How many lines in the material below contain the word "yellow"? Count them and reply with the number only.

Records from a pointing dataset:

....

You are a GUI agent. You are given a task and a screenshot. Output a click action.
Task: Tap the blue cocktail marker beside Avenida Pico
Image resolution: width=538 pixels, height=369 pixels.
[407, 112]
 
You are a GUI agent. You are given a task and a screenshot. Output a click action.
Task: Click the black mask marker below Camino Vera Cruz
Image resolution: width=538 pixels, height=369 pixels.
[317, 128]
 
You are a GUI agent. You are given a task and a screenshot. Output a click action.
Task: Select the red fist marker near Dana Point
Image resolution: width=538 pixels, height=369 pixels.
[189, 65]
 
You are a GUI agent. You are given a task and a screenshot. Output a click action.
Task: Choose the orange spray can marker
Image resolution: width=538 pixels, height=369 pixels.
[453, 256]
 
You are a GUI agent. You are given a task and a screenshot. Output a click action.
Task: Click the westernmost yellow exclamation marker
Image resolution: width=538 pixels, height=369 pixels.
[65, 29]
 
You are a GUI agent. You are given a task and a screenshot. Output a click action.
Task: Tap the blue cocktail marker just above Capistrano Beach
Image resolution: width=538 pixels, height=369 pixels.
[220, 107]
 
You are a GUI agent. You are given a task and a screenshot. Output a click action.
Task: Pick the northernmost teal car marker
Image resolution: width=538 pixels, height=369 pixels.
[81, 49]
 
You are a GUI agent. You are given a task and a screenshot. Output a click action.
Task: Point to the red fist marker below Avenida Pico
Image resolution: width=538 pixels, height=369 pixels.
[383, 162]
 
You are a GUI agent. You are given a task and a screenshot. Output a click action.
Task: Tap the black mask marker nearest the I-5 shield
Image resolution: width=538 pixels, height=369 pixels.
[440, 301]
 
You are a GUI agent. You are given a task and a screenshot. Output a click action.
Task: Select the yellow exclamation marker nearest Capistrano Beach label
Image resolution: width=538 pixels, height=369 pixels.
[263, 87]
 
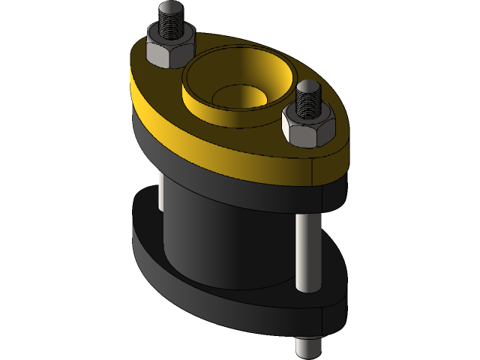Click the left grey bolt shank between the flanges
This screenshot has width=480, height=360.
pyautogui.click(x=160, y=191)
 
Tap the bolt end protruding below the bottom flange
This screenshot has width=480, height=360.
pyautogui.click(x=308, y=346)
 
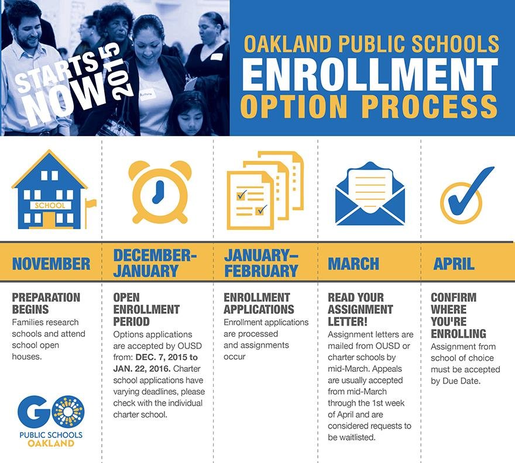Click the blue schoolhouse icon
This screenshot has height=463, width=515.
50,190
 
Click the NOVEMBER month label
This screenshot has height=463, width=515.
52,264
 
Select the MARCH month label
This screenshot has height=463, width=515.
353,264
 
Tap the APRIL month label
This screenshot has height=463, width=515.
454,264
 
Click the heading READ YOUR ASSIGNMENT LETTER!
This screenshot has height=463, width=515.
360,309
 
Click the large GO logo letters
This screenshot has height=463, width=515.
51,412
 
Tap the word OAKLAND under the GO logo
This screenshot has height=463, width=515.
51,443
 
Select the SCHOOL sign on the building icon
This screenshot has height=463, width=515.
50,205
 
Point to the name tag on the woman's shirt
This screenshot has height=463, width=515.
146,93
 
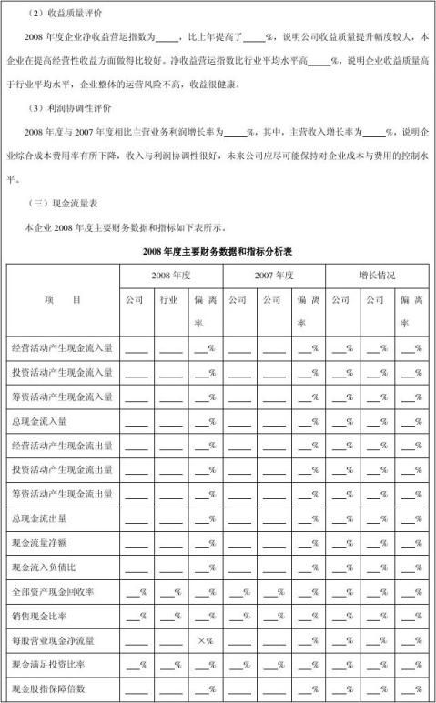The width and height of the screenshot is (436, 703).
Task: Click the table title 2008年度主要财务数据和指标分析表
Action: [x=218, y=249]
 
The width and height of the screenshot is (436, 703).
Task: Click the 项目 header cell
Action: [x=62, y=298]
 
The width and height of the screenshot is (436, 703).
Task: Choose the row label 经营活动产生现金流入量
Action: [x=62, y=347]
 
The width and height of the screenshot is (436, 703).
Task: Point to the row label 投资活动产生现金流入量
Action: [x=62, y=372]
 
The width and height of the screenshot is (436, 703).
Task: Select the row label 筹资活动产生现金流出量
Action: [x=62, y=494]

....

▸ Answer below: 2